At the Gilleard lab meeting on December 16, Dave brought to my attention an unfortunate oversight in my BLAST visualization tool Kablammo, which I introduced when I launched it in July. My error was in ignoring strandedness–when I wrote Kablammo, I put insufficient thought into the importance of such information. I simply wished to visualize alignments between the query and subject sequences, and in so doing blundered forth like a birdbrained buffoon.
Two issues arise when one ignores BLAST strandedness. Allow me to illustrate the first.
How to visualize stranded hits
Observe that you have a single subject sequence (presented both in its forward and reverse-complement forms) against which BLAST searches, as well as two distinct queries. Our goal is to find alignments between each query and the subject, ignoring the three-N run in the middle of the queries. To appreciate this example, you must understand that BLAST will report all hits relative to the original subject sequence, even when the hit lies on the subject’s reverse complement. Three scenarios result:
We search for Q1, finding it in the original subject. We can simply display the subject sequence from 5’ to 3’, and all is well.

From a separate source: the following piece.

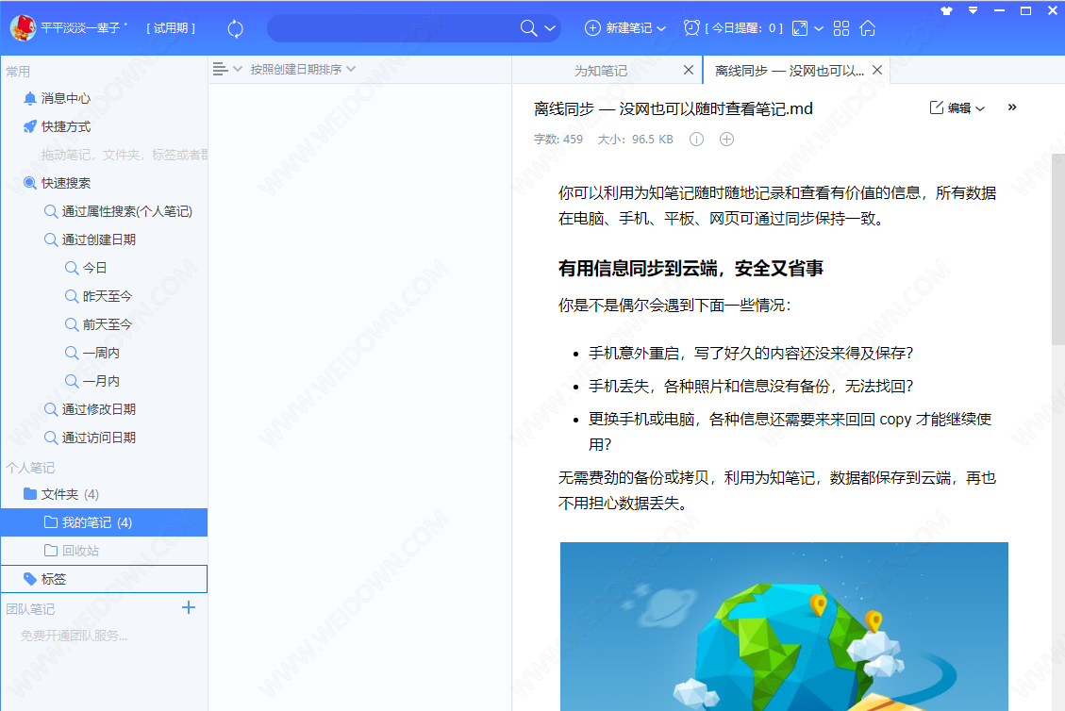The height and width of the screenshot is (711, 1065).
Task: Click the note info icon beside 96.5 KB
Action: [696, 139]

We search for Q2, finding it in the reverse complement of the subject. In this case, we can display the reverse complement of the subject from 5’ to 3’, and all is well.
Suppose we wish to avoid displaying the subject’s reverse complement, and instead display the hit for Q2 relative to the original subject sequence. This is what BLAST does, and for good reason–it simplifies the display of results, for it means that all sequence coordinates reported are relative to the original subject sequence regardless of strand. In this case, we can show the Q2 hit relative to the reversed subject, meaning we render the subject from 3’ to 5’.

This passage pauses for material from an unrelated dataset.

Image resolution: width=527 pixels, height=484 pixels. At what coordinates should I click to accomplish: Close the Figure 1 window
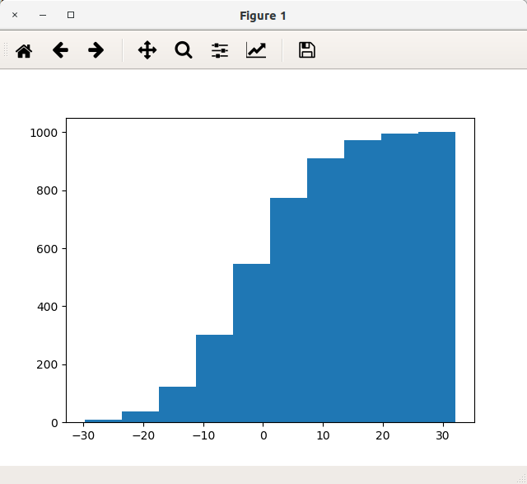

Scenario 3 is where Kablammo previously faltered–in hits to the reverse complement of the subject, it would render the subject from 5’ to 3’, rather than 3’ to 5’. In the scenario above, you can see this would result in an intersection between the two trapezoids indicating hits. How does this look in practice?
How to suck at visualizing things, part I
Observe that the subject query (bottom axis) is rendered from 5’ to 3’ (meaning that sequence coordinates increase from left to right). This appears to be a clear case of misassembly–though almost the entirety of the query sequence (top axis) is present in the subject, the subject’s assembly seems to be out-of-order. When I presented this figure, however, Dave noted that the seeming misassembly appears precisely inverted–i.e., if I inverted my subject axis such that it ran 3’ to 5’ (meaning that sequence coordinates would increase from right to left), the sequence would instead appear well-assembled. What happens when I perform this inversion?
Note that, with the subject axis inverted, all fragments are ordered properly. (Gaps in the alignment correspond to introns, which we expect–the original query sequence consisted solely of a gene’s exons.) A seemingly minor change to the visualization thus leads to a completely different conclusion–whereas before, this was a clear instance of misassembly, it is now a well-assembled gene.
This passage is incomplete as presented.